Why? Ohio has a more robust insurance market and less legal recourse for catastrophic injuries. On the other hand, Maryland has relatively high minimum liability requirements and both personal injury protection and uninsured motorist coverage are required.
Just as impactful is Grey’s zip code change. According to this Rate by Zip Code calculator, a 19-year-old male in our Baltimore zip pays $352 per month on average for Maryland’s minimum liability coverage. Just 11 miles up the road at my parents’ house in Baltimore County, the same 19-year-old male pays $221 per month. In Grey’s new home in Kent, OH, it’s $99 per month. (These numbers are way higher than we’ve experienced, but the comparison is useful).

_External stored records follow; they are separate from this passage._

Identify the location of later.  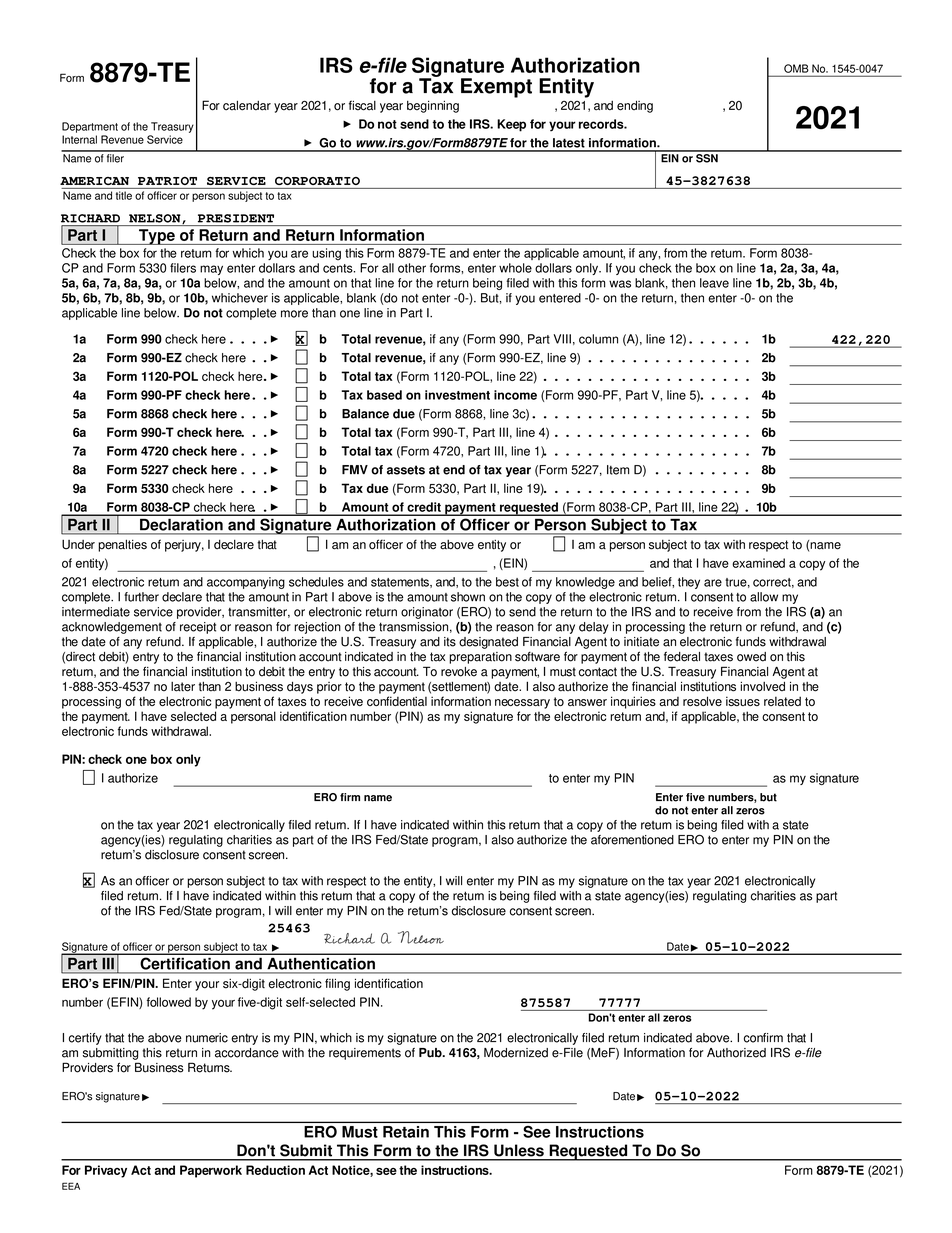
(183, 687).
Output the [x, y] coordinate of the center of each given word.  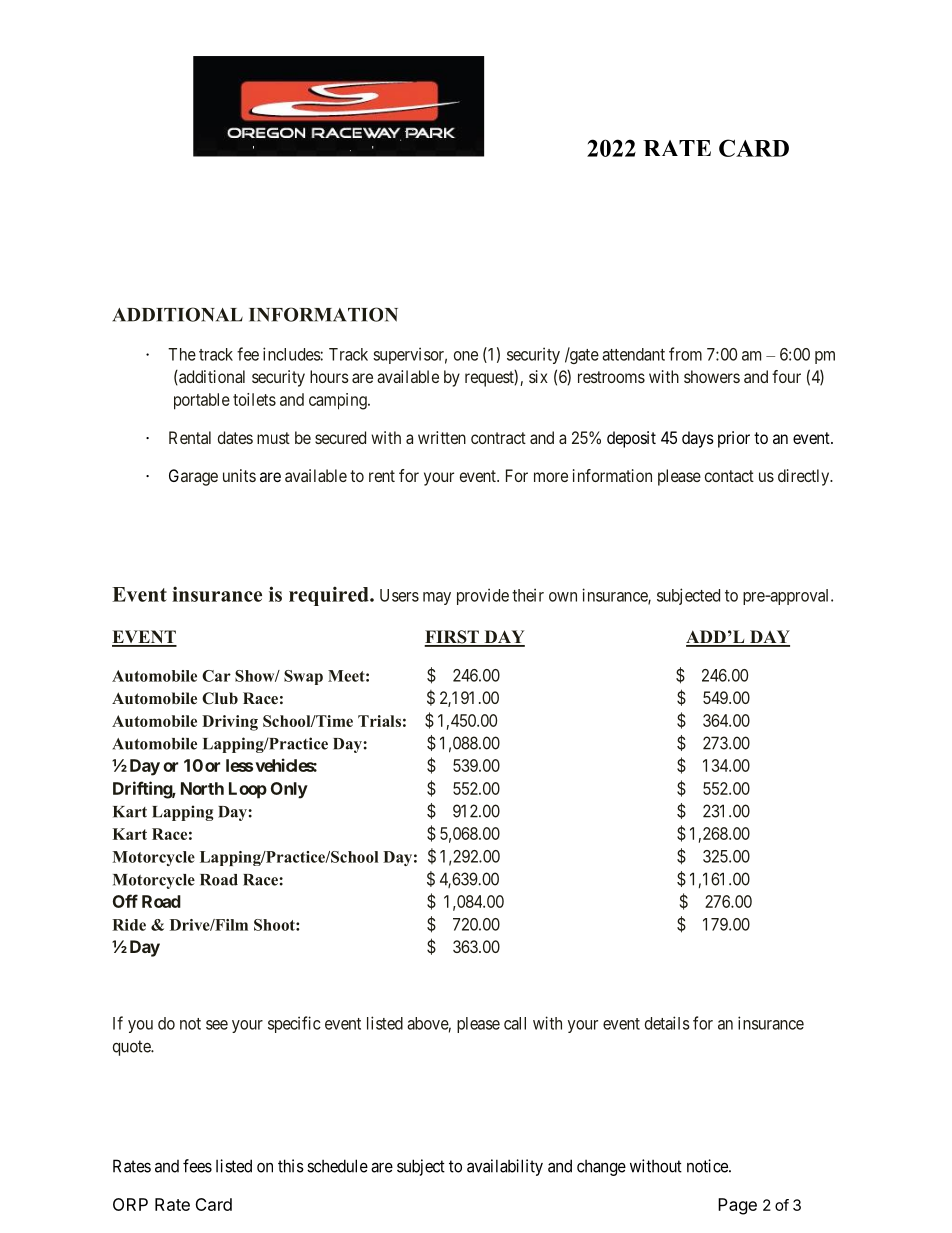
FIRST [452, 638]
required [330, 596]
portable [202, 401]
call [515, 1023]
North [202, 788]
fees [197, 1166]
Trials [379, 721]
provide [483, 596]
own [563, 597]
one [466, 356]
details [667, 1023]
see [217, 1025]
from [685, 354]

Nora told me the other day: “Migration will happen where inequality exists.” I think she was talking about the hordes of destitute Central Americans who are teeming at the U.S.’s southern border, but the same is true domestically (if less desperately). Maryland and Baltimore especially will continue to lose residents to more family-budget-friendly states and counties as long as these significant cost differences exist.
Check out Grey’s reaction:
Is E-ZPass Convenience Worth It?
I pay extra for convenience all the time. I know I can get a discount at some stations by paying cash for gas, but it’s not worth my time.

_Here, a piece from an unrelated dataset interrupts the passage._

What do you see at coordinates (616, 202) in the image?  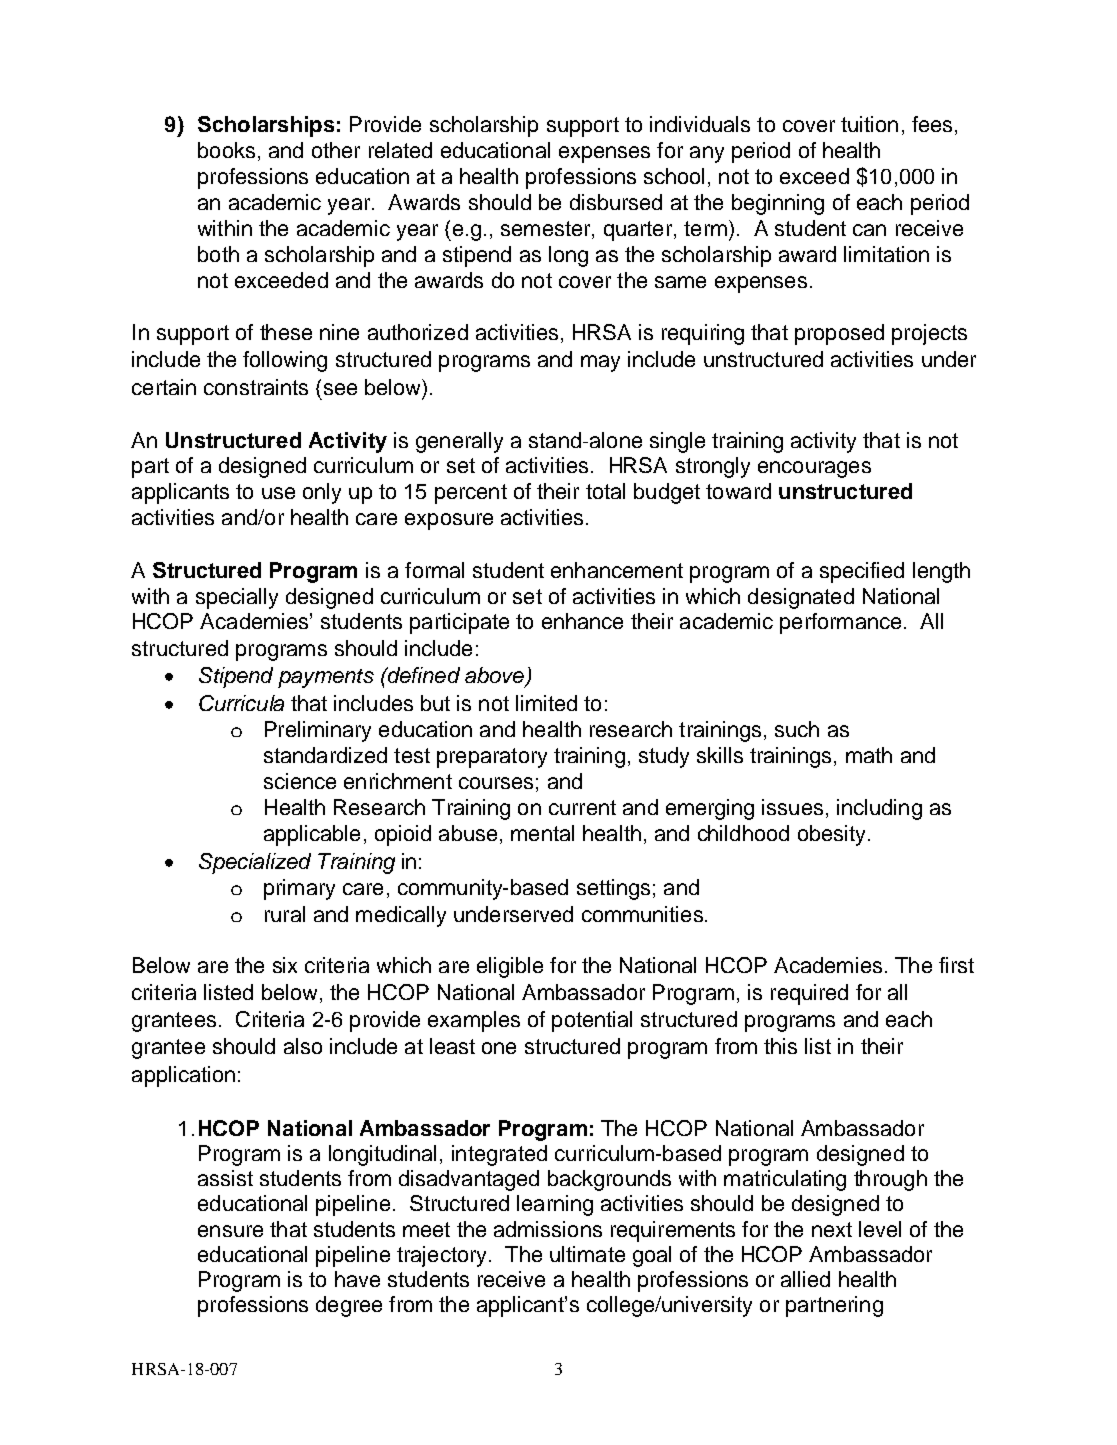 I see `disbursed` at bounding box center [616, 202].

I thought the same was true for E-ZPass electronic tolling. There is something very satisfying whizzing through the express E-ZPass at 70 MPH, while suckers wait in line to pay by hand.
But who’s the sucker? A new report out earlier this month documents that half of the drivers without an E-ZPass didn’t pay their tolls after the Pennsylvania Turnpike went all-electronic in June 2020, creating a revenue loss of $104M.
This is the road we use to visit Grey and Pippa in Ohio! Paying is convenient, but so is collecting, it seems.
I think part of the driver resistance to paying is the ballooning cost. In 2009, the cost to travel the full turnpike from NJ to OH was $28. Today, the same trip costs $95, or $47 for E-ZPass users.
We’ll continue to use E-ZPass. Render unto Caesar, after all.
But I’m not necessarily recommending E-ZPass to Grey for his holiday trips home. I told him he has a choice:
- Get E-ZPass and get PA turnpike discounts
- Don’t get E-ZPass and take your chances with their less-than-perfect Toll-by-Plate system
- Skip the turnpike entirely, adding 30 minutes to the trip
As long as he shows up at our dinner table for Thanksgiving, I’ll be happy.
An hour down the road from Grey, Pippa was fired from her college job. The office she worked in was downsizing from two student workers to one, and Pippa drew the short straw.
Actually, it was less random than that. Pippa had told them previously that she planned to study abroad in Spring 2022, and they wanted someone who would work the full academic year.
“That’s good for them,” I told her, “but don’t feel like you have to tell your employer everything. Sometimes they’ll use that information against you. Like later in your career, if you get pregnant, your employer should be one of the last to know.”
Pippa rolled her eyes, and said she could use the extra time. “Actually, you know what I’ll miss most about it? Telling people that I have three jobs.”